I agree with the 6J wheels being too big, so will sell those & opt for the 5.5 (unless you think 5J is even better ??) + keeping the same tyre spec.

 

With regard to the tracking, it will be useful to remain sitting in the car whilst it's being done - although I'm not suggesting I'm between 250 / 300kg !!

 

Thanks.

 

Richard.

Link to comment
Share on other sites

I need to make some photos like on the old site

 

yes mmost small chassis need 150lbs on each seat to get the suspension in its 'Static ride height'

 

use two staright lenghts of wood or metal bar pushed against the tyre,

use clives brick or make short legs to hold the ''bar' to sit above the load bulge in the tyre

do this both sides, and run a decent tape measure under the car measure across the beams in front and behind the trye, it needs to be 0- 3mm narrower at the front than the back

same applies to rear wheels

 

to get a view of all 4 are square you can use a decent piece of 6ft long timber and position this against the rear tyre on clives brick and have the excess length run under the sill,

 

just sight the alignment to the car body/sill if the toe is equal the line of the timber will need look the same down both sides of the car, its easy to view this , as the longer the bar the greater the magnified effect

adjust tie rods to get them equally parallel.

 

 

if you get bunny hops on pot holes its sure the rear toe and rear axles are in need of adjustment

 

specialist in the high street will not have the details for static ride heights this applies to

most vehicles old classic or modern, it sets the suspn.

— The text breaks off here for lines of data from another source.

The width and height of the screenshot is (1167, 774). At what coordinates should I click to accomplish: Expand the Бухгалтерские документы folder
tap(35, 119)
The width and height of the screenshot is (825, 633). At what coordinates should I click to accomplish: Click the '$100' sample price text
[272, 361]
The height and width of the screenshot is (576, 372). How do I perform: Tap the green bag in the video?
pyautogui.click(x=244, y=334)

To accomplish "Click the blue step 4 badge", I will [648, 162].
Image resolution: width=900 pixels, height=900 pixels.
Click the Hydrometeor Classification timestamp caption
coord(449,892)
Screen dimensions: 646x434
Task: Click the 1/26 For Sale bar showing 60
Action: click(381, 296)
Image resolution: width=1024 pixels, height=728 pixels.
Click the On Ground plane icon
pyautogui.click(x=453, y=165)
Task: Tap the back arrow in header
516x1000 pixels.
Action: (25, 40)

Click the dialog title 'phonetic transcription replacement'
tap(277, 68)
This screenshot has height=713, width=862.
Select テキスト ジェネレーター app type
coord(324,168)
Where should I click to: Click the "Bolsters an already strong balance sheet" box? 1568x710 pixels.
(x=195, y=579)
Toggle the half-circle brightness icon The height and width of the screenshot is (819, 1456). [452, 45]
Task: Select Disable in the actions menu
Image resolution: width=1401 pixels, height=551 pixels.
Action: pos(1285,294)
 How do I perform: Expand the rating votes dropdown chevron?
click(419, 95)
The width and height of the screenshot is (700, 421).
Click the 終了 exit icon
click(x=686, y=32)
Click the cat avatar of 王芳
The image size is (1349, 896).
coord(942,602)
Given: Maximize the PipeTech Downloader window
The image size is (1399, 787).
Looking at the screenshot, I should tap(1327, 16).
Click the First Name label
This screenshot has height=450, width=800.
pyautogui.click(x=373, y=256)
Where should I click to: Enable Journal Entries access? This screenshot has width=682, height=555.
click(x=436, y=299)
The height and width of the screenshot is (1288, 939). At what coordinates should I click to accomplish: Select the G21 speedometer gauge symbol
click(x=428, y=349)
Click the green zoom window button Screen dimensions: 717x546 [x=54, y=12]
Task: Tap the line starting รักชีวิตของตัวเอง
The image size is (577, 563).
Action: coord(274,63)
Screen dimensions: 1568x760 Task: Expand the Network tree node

In its average running ride deflection

heights at which the toe spec is designed to be applied

 

if your luckmsome manufactures give unladen specs which will have a built in allowance

Even some triumph spec state unladen or at kerb weight,

its called read the factory manuals to get right,

or you can wast a lot of £££s and still have poor handling and tyre scrub

 

dont have me trig books handy but 3mm@600tyre diameter toe in drags the tyre sideways

a few hundred metres every mile

Pete

Link to comment
Share on other sites

Thanks Peter.

 

I do remember the old site and visited on a regular basis as a guest - be great to get on level terms again.

 

With regard to the above, is it worth taking the car to a tracking garage and having the tracking adjusted - it must help / improve what I have already ??

 

Regards.

 

Richard.

Link to comment
Share on other sites

as said they wont have the  data   to get it right 

 

you dont need laser 4 wheel kit for these simple cars 

 

if thats the route you take and they dont load or pull the suspension down you cant apply the triumph specification

unless that spec  actually  is for Unladen or kerb wt 

 

they will just do it unladen and next year your tyres have scrubbed out and they will imply a load of cobblers about you hitting a kerb

 

by design suspensions are designed to to cope with day to day incidents one engineering std test was park hard against a kerb, apply full lock and drive of, without deforming anything

in an accident its more dramatic and yes stuff bends 

 

I just gave my optical gear to Kevin to play with,  old but workable, just takes ages to set up, I have a  TrackAce  with a  laser spot and single mirror which

is far too fidgety,  and always loosing the reflection ,and wont stay on the wheel one sneeze and its moved.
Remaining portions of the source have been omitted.